Prime
office space supply dropped 40 per cent in 2011, compared to 2010, according to
a report by CB Richard Ellis, a leading real estate consulting firm. An
accumulation of vacant stock, weak global economic cues, coupled with delays in
expansion plans of occupiers and transaction closures resulted in more than 40
per cent decline in overall supply of new prime office space in top cities of
India during 2011. The CBRE forecast for the next few quarters remains bleak,
indicating a negative impact on the rental value.
Approximately,
30 million sq ft of prime office space entered the market in 2011, compared to
55 million sq ft in the previous year.
More
than 80 per cent of the new supply addition was largely concentrated in NCR,
Chennai, Hyderabad and Pune, in the fourth quarter of the calendar 2011. Some
of the leading office hubs witnessed negligible supply in Grade A office
segment, as existing vacancy pressures forced developers to delay project
completion to 2012. While NCR and Bangalore led in supply addition, most cities
witnessed a drop in the number of completed projects. Delays on account of
rising vacancy levels and appreciating input costs had an impact on
construction timelines majorly in the last two quarters of calendar year 2011.
Connaught
Place in Delhi did not witness any substantial addition in supply. Gurgaon on
the other hand continued to be the hub of office transaction activity in NCR,
with an addition of almost 1.2 million sq ft of Grade A supply, largely in
commercial and IT/ITeS segments.
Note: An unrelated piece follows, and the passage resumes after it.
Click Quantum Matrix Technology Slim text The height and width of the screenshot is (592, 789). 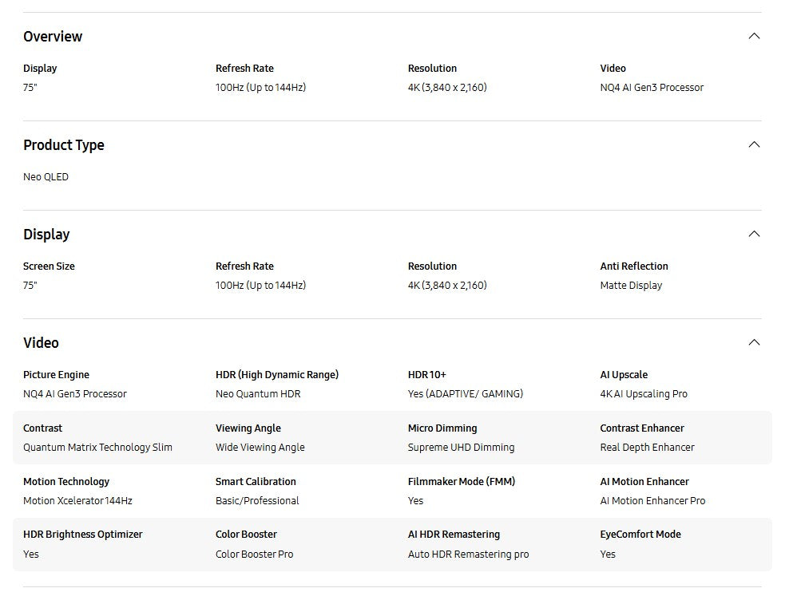pyautogui.click(x=97, y=448)
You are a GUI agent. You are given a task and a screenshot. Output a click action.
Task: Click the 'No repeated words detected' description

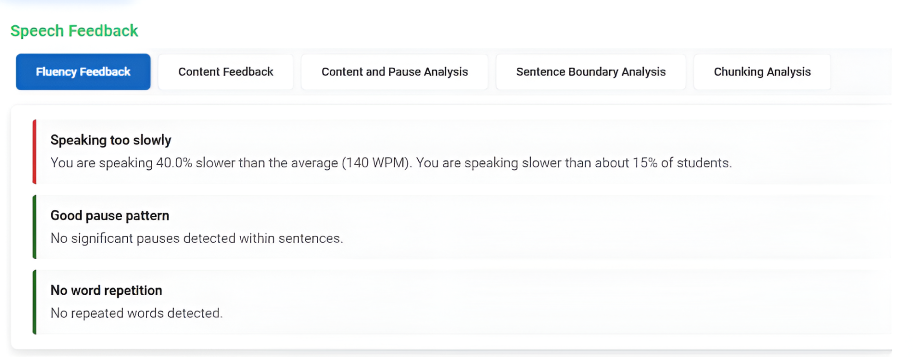136,313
Nariman Point in Mumbai saw no addition of
fresh supply, while absorption of approximately 10,000 sq ft was recorded in
the secondary space.
Anshuman
Magazine, chairman & managing director, CBRE (South Asia), said, “The
continuing volatility in the global and Indian financial markets, coupled with
rising inflation and interest rates, has led companies and developers to be
cautious in their expansion plans”.
He
added that the tight liquidity situation, high interest costs and uncertain
demand were deterrents for developers.
“It
would be safe to say that this sentiment would remain, till the global and the
Indian economic situation stabilizes,” Magazine said.
Absorption
of office space dipped nearly 12 per cent across leading cities of the country
in 2011 to 28 million sq ft, from 32 million sq ft in 2010. In the
October-December 2011 quarter, there was a total absorption of almost 6.5
million sq ft of office space across top cities such as Bangalore, NCR, Chennai
and Hyderabad. These cities also accounted for almost 80 per cent of the entire
space getting absorbed in the country.
According
to CBRE, the outlook for office market segment remains weak for the next few
quarters on the back of a slowing economy. The IT/ITeS segment is expected to
witness supply pressures, with demand not being able to match new supply
addition, which might have an adverse impact on rental values in this segment,
the report said.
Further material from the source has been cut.